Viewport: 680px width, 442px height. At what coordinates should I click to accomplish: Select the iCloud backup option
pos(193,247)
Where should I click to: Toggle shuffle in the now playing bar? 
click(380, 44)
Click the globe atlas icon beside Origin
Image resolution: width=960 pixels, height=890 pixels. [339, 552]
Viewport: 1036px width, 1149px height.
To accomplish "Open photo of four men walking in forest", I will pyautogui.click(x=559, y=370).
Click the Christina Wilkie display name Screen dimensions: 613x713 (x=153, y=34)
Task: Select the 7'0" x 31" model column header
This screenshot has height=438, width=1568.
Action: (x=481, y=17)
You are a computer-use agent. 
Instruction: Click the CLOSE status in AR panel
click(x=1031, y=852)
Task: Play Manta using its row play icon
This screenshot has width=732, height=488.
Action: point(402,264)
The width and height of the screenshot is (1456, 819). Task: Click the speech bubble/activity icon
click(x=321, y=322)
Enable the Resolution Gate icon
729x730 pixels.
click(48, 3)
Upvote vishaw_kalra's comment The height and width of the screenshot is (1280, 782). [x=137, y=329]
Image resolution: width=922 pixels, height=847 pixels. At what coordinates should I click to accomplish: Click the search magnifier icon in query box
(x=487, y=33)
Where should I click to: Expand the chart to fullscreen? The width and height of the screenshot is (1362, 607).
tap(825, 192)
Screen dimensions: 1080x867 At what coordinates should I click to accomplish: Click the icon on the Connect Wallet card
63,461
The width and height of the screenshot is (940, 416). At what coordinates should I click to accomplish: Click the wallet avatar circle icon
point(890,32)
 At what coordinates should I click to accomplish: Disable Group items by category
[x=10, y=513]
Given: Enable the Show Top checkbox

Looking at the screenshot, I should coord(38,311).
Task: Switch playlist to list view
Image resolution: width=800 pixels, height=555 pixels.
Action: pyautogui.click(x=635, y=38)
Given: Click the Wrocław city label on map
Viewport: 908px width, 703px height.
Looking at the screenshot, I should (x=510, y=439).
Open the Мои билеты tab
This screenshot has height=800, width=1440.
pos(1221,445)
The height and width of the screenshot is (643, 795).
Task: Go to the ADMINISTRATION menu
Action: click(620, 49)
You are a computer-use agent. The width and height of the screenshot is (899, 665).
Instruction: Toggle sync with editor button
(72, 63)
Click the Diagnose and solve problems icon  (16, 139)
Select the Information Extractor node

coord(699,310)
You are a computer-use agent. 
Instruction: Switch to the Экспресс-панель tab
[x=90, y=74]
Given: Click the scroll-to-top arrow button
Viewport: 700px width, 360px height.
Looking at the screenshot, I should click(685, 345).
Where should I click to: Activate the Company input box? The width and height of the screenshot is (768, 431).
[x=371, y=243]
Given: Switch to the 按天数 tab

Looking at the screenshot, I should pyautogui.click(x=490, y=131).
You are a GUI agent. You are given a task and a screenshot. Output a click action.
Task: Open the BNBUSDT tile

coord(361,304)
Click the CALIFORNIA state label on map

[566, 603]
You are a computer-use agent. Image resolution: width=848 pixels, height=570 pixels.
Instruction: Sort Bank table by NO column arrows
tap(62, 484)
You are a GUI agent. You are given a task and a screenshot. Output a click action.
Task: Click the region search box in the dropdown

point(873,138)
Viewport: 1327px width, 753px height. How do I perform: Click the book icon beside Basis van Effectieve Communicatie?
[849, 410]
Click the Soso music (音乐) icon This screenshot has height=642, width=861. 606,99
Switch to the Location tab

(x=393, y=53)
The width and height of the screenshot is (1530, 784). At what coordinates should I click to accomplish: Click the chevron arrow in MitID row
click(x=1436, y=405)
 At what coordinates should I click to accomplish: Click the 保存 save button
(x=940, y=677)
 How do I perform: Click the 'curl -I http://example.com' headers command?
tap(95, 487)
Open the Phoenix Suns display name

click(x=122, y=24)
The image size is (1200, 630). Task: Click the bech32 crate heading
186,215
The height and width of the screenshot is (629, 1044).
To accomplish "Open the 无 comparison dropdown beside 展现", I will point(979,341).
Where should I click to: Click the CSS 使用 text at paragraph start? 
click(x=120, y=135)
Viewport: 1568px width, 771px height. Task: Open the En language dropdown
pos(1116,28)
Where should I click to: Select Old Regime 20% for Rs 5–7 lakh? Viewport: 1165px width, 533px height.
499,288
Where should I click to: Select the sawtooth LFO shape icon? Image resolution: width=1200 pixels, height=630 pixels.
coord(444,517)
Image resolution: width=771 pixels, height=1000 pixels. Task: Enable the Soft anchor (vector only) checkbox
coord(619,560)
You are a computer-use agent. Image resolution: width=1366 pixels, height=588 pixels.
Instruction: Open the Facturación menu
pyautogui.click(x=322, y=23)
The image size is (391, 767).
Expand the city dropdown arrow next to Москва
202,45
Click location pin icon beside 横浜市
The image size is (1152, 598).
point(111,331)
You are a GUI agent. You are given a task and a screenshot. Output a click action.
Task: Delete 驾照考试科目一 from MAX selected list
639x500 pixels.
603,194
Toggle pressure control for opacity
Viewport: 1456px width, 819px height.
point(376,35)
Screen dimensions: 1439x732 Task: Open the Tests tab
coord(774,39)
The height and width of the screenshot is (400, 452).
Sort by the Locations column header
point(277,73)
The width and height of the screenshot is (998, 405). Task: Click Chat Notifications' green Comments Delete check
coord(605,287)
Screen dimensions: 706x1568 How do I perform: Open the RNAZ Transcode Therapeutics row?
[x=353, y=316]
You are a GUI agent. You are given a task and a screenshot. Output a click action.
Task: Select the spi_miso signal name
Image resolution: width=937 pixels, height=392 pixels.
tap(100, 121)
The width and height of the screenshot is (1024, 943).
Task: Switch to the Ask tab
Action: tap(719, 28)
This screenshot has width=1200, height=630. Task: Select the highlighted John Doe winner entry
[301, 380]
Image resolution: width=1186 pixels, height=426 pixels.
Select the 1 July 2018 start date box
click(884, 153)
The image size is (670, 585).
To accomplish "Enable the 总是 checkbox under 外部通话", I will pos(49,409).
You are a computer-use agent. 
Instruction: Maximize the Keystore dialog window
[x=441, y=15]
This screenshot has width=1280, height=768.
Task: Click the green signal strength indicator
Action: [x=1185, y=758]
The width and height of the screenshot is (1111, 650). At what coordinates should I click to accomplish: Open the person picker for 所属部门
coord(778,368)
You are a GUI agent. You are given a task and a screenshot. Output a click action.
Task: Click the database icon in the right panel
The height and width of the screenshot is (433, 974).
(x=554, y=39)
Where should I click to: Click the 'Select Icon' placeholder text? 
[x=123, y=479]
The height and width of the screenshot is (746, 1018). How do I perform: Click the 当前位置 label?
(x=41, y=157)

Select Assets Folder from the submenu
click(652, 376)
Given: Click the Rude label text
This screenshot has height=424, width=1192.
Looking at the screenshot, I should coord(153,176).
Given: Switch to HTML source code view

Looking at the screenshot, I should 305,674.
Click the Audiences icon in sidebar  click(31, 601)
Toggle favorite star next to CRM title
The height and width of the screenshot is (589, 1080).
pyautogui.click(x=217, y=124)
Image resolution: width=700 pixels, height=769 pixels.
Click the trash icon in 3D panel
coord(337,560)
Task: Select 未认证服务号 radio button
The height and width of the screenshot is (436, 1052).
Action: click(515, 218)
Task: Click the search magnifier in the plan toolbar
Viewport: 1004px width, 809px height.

**WHAT THE TASK REQUIRES**.
Which lines of the data contain "will"? Copy them all.

**ANSWER**.
To accomplish "Open photo of four men walking in forest", I will pyautogui.click(x=559, y=370).
To accomplish "Open the 无 comparison dropdown beside 展现", I will point(979,341).
To accomplish "Enable the 总是 checkbox under 外部通话", I will pos(49,409).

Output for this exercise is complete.